┏━━
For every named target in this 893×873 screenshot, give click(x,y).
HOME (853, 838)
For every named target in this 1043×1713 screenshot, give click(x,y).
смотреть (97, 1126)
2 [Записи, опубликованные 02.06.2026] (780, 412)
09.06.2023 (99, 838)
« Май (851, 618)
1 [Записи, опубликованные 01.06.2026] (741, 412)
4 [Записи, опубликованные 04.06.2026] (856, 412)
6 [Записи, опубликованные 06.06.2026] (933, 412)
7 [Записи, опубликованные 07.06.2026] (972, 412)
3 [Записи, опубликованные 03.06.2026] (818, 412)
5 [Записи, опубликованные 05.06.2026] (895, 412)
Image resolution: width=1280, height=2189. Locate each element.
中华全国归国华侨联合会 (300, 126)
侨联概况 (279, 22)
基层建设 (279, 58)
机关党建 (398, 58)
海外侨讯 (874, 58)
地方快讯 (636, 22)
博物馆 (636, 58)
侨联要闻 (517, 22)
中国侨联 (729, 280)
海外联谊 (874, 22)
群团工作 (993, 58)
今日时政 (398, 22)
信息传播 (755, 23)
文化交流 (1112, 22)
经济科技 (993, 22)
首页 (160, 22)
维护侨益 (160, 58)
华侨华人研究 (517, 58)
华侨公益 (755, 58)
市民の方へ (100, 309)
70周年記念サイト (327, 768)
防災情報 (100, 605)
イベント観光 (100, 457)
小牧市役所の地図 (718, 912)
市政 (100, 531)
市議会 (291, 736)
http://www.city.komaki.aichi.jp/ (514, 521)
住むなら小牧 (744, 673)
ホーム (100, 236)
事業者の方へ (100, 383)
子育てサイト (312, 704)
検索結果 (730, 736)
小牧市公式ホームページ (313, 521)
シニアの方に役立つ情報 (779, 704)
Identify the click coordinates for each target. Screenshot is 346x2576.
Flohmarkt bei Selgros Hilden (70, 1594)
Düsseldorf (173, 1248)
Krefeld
┗━━
§ SET EXERCISE: Can you edit the lines above so that "named target" becomes "labeled item" wherever it occurs, with nothing else altered?

§ RESPONSE TO THE EXERCISE:
For every labeled item in this 893×873 screenshot, give click(x,y).
HOME (853, 838)
For every labeled item in this 1043×1713 screenshot, give click(x,y).
смотреть (97, 1126)
2 [Записи, опубликованные 02.06.2026] (780, 412)
09.06.2023 (99, 838)
« Май (851, 618)
1 [Записи, опубликованные 01.06.2026] (741, 412)
4 [Записи, опубликованные 04.06.2026] (856, 412)
6 [Записи, опубликованные 06.06.2026] (933, 412)
7 [Записи, опубликованные 07.06.2026] (972, 412)
3 [Записи, опубликованные 03.06.2026] (818, 412)
5 [Записи, опубликованные 05.06.2026] (895, 412)
Image resolution: width=1280, height=2189. Locate each element.
中华全国归国华侨联合会 (300, 126)
侨联概况 (279, 22)
基层建设 (279, 58)
机关党建 (398, 58)
海外侨讯 (874, 58)
地方快讯 (636, 22)
博物馆 (636, 58)
侨联要闻 (517, 22)
中国侨联 (729, 280)
海外联谊 (874, 22)
群团工作 (993, 58)
今日时政 (398, 22)
信息传播 (755, 23)
文化交流 (1112, 22)
经济科技 (993, 22)
首页 (160, 22)
维护侨益 (160, 58)
华侨华人研究 (517, 58)
华侨公益 (755, 58)
市民の方へ (100, 309)
70周年記念サイト (327, 768)
防災情報 (100, 605)
イベント観光 (100, 457)
小牧市役所の地図 (718, 912)
市政 (100, 531)
市議会 (291, 736)
http://www.city.komaki.aichi.jp/ (514, 521)
住むなら小牧 (744, 673)
ホーム (100, 236)
事業者の方へ (100, 383)
子育てサイト (312, 704)
検索結果 (730, 736)
小牧市公式ホームページ (313, 521)
シニアの方に役立つ情報 (779, 704)
Identify the click coordinates for each target. Screenshot is 346x2576.
Flohmarkt bei Selgros Hilden (70, 1594)
Düsseldorf (173, 1248)
Krefeld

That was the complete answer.